THE CAR COLUMN
In Today's Newspaper
The Power of Money in America Has a Stranglehold on Democracy
By William Pfaff - International Herald Tribune
PARIS - As the United States approaches the 2000 presidential race, in which more money will be spent than ever, the fact must be faced that America has become a plutocracy. Money rules government. The transformation is probably irreversible.
The new system's invulnerability to reform is structural, the result of a series of political decisions and court rulings on the regulation and financing of political campaigns that have placed the cost of election beyond the means of all but a handful of private individuals.
Funding has to be found where the money is - which is in corporate business and special-interest lobbies. Senator John McCain of Ariz-ona, himself a candidate for the Republican presidential nomination, has described the result as ''nothing less than an influence-peddling scheme in which both parties compete to stay in office by selling the country to the highest bidder.''
The enormous cost of elections follows from the fact that U.S. political campaigns are almost completely conducted by means of television and radio advertising. This system is unique among the world's major democracies.
The reliance on broadcast advertising, usually short television and radio spots, has (nearly everyone concedes) greatly debased the debate, causing nearly all campaigns to be framed in intellectually vacant, if not deliberately misleading or deceitful, slogans, accusations and manipulated images.
This has turned the country's elections into a regular and immense source of income for broadcasting and advertising companies. There is a vast transfer of private and public wealth into their coffers during each political campaign. They, and the campaign machinery of consultants, pollsters, fund-raisers and publicists who live off the system, have an obvious interest in blocking any significant change.
The very scale of the money tends to preclude a successful challenge to the system. Political incumbents, who benefit most from the system, vote to maintain it even when they dislike it, because they despair of changing it. U.S. politics are filled with challenge and controversy, but electoral reform proposals invariably fail to address the core problem, which is paid television and radio campaign advertising.
Journalism is also part of the system, its role increasingly complicated by the drift toward covering politics in terms of personality and scandal, and by the recent and continuing concentration of media ownership in corporate conglomerates (such as Disney, Fox, Time Warner and General Electric) whose larger interests in influencing public policy may conflict
with the media's formal commitment to provide impartial information.
Effective legislative restriction of campaign spending has been blocked by a disastrous series of Supreme Court rulings (notably Buckley v. Valeo in 1976) holding that money spent to win public office is an exercise of constitutionally protected free speech and cannot be limited.
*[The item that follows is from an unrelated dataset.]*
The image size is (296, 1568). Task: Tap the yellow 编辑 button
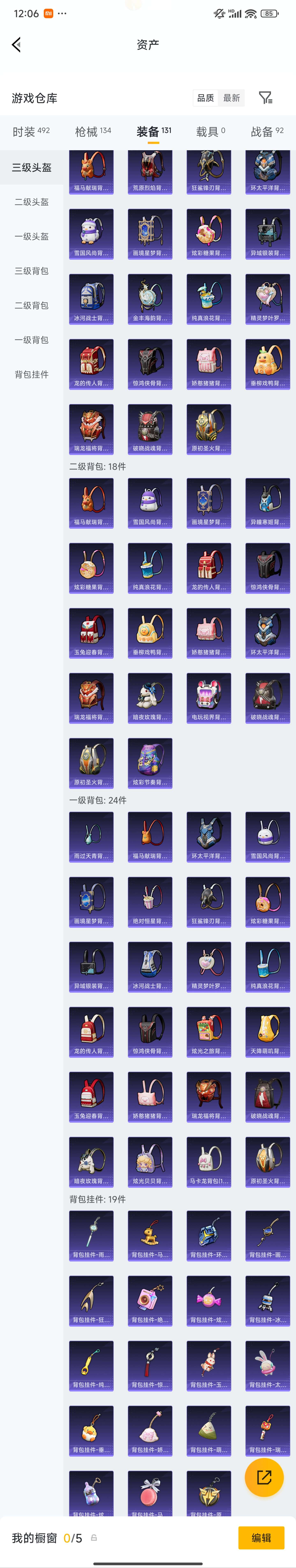click(261, 1538)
A ban on broadcast campaign commercials would undoubtedly be struck down under the First Amendment, even if its passage by Congress were imaginable.
The federal requirement that in exchange for the broadcasters' free use of the public airwaves they must provide ''public interest'' broadcasting, including free campaign coverage and examination of public issues, established by the Communications Act of 1934, was repealed during President Ronald Reagan's administration.
Its reinstatement has been blocked by Congress, and is almost certainly a political impossibility.
Max Frankel of The New York Times has recently recalled the suit brought by Dennis Morrisseau, an underfunded Vermont congressional candidate in the 1970s, who sued the local television station and the Federal Communications Commission, contending that the influence of television and the high cost of political commercials on the public airwaves had effectively established an unconstitutional means test for federal office. The case was thrown out.
Criticism of the system is widespread, yet there seems no great national discontent, no foment of rebellion against the rule of money in U.S. politics. Many Americans undoubtedly do not realize that other nations do not run their politics in this way, and that sensible alternatives exist to what in the United States has come to seem normal.
The unrecognized but crucial reality, however, is that even if Americans should come to recognize what has happened, and should wish to restore the democratic foundations of their republican form of government, they could change nothing. Established constitutional interpretation and legal precedent, and the power of money in the legislative process, now can prevent any fundamental change.